The Rev. Jesse Jackson wants President Barack Obama to do something about the lack of diversity in the tech industry, calling it “the next step in the civil rights movement.”
“The government has a role to play” in seeing that women and minorities are fairly represented in the tech workforce, the Rev. Jackson told the USA Today editorial board this week. He said the U.S. Equal Employment Opportunity Commission needs to examine Silicon Valley’s employment contracts, and he wants Labor Secretary Tom Perez to push for a review of H-1B visas, which allow U.S. companies to hire foreigners for specialty jobs. The Rev. Jackson says data show Americans have the same skills as foreigners and should receive priority consideration for high-paying tech work.

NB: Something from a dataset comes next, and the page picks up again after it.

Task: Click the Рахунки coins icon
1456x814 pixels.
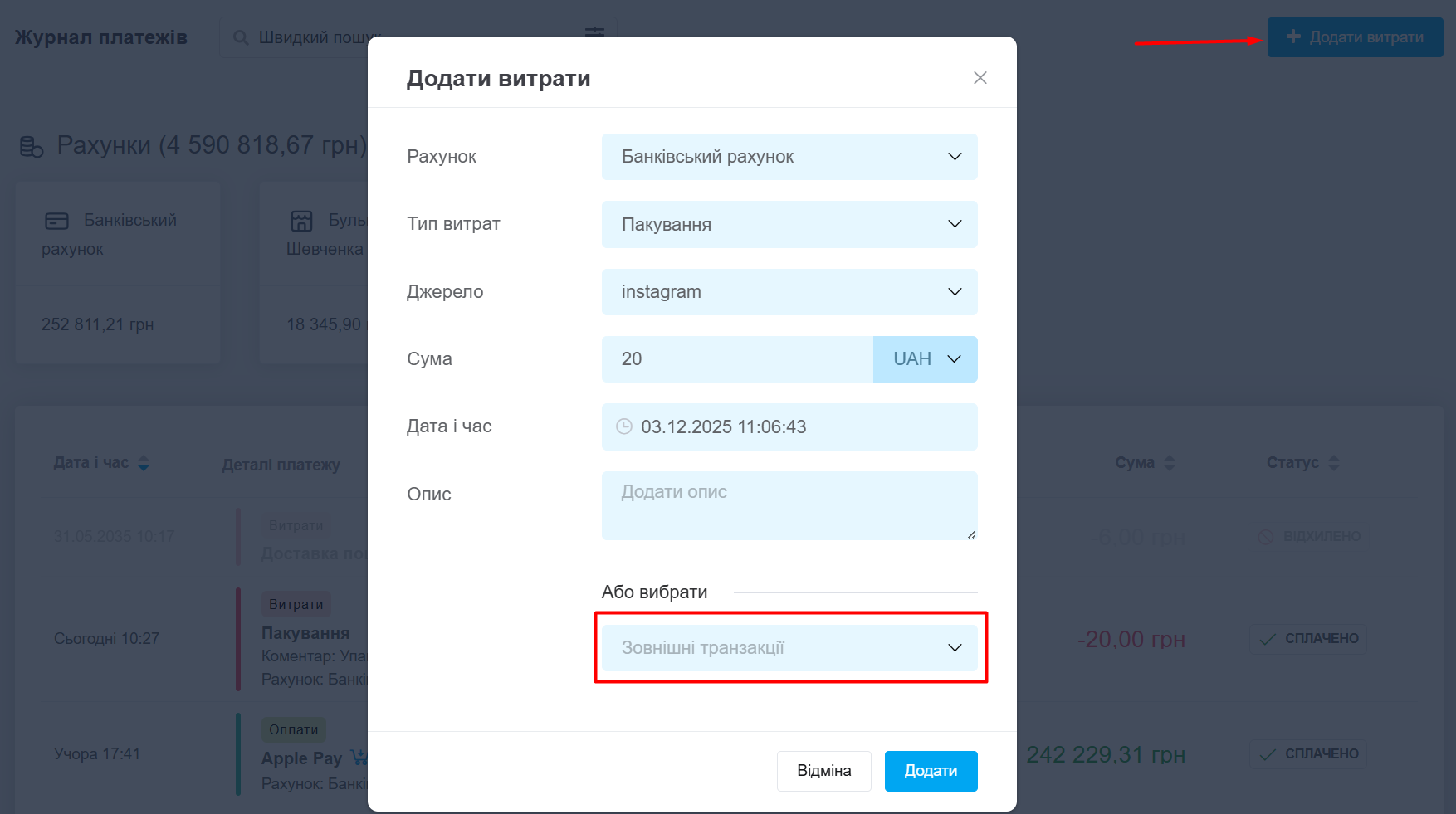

At first glance, the Rev. Jackson has a point.
According to recently released company data cited by USA Today, men comprise 62 percent to 70 percent of the employees at Google, Facebook, Twitter, Yahoo and LinkedIn, while whites and Asians comprise 88 percent to 91 percent. No more than 4 percent of employees at any of the companies are Hispanic, while no more than 5 percent are black.
The numbers are dramatic, but they only tell part of the story.
The number of Asian employees at the companies mentioned ranges from 29 percent to 39 percent. If these companies were truly racist, would they be hiring such large numbers of Asian employees? The last time we checked, Asians were still considered a minority group. But instead of celebrating an incredible achievement by a minority group, the Rev. Jackson and other race-baiters consider it an injustice. If they could successfully demonstrate that significant numbers of highly qualified black and Hispanic applicants were being systematically rejected by tech companies, we would agree that a grave injustice is occurring. As far as we can tell, however, that claim can’t be made.
Internet and social media companies are part of an unbelievably competitive industry that has profoundly changed the way we live and work, because they place a premium on hiring the very best candidates they can find, and then work just as hard to retain them. It’s the ultimate meritocracy: With rare exception, the absolute best rise to the very top and get unlimited opportunity.
Jesse Jackson will never agree with this, but the solution to the hiring gap is not to shame private companies into adopting racial quotas and preferences in their hiring practices — a system that colleges and other government institutions are increasingly abandoning because it creates a new set of problems, such as underqualified applicants being placed in positions where they lack the tools to succeed.
No, the solution is for black and Hispanic leaders to work in their own communities to encourage parents to do whatever they can to keep their kids in school, for leaders and parents to encourage kids to gain the skills necessary for high-tech careers, and for all parents to educate their children — especially their daughters — about opportunities in the tech sector.